Now they [the Global Fund] are undergoing the process of replenishment with a replenishment conference at the end of this year. They are the ones, when it comes to tuberculosis, that are vastly responsible for external aid, 85% of the aid for tuberculosis comes from the Global Fund, so only 15% comes from other sources.

If the Global Fund doesn’t get enough money, the international community will not be able to help the former Soviet countries to react. The reality is that for external sources, the Global Fund doesn’t have enough money and there’s an absence of other major donors internationally and internally for their own allocations of money. I don’t have evidence that they have reduced domestic funding dramatically, for tuberculosis at least.

The EU is a large donor in Africa. What should be changed when it comes to aid when Eastern Europe – including some EU countries like Romania and Bulgaria – see rates going up for some infectious diseases such as HIV?       

It’s a very difficult question. I came to Brussels a few years ago several times to brief commissioners and people working in the various departments. We are always focusing on two types of big programmes. One is for the developing countries. That is the one dealing with Africa in particular and Asia. And the other one is about neighbouring countries. They deal with, for example, Ukraine and Belarus. Our argument was while the low-income countries in Africa and Asia obviously deserve a lot of attention because they are the poorest among the poor. They are the ones that should receive increasing resources externally from for example the EU.

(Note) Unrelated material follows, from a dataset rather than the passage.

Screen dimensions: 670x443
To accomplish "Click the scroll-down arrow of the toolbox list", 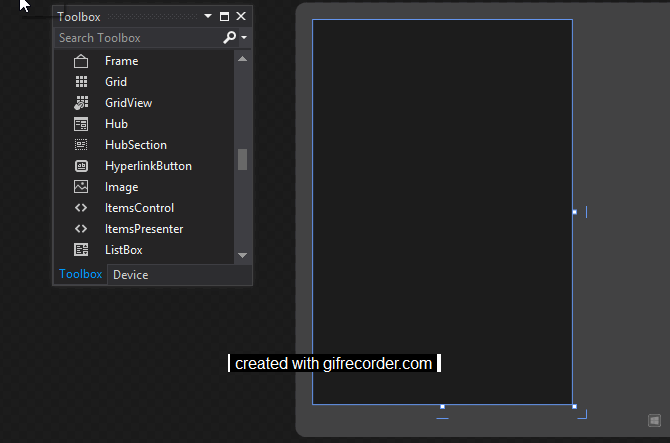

The neighbouring country policy also must incorporate a clear plan of action vis-à-vis these diseases and in particular for tuberculosis. We have told commissioners that they have multi-drug resistant tuberculosis at the highest levels in the world next door. Belarus is the top in the world with 35%, more than one-third of the cases in the Minsk region being multi-drug resistant from the start.

If you have a person with tuberculosis in Belarus, there’s one chance out of three that this person today has multi-drug resistant tuberculosis. This is a major threat for people because 50% of them will probably end up dying because of this disease. You are dealing with a disease which is actually incurable.

Secondly, there’s a major damage to the economy. You let these things spread and the cost of treating a patient in the West would be enormous. It was estimated in the past that 400 cases in New York City cost billions of dollars. So the disease is expensive, you have to make follow-ups for two years, you have to provide constant care, and most of these people come from economically and socially non-privileged groups so they even need special assistance.

Without a proper reaction and help to these former Soviet Union countries, you can expect trouble in the future because infectious diseases, such as tuberculosis, do not stop at the border. I came to Brussels two or three times to deliver this message, but I have not seen –  frankly – a particular reaction from the EU in terms of mobilising special resources or creating special initiatives for this issue.

However, the EU has put a lot of money into the Global Fund which has also gone towards reaction and response to HIV, tuberculosis and malaria.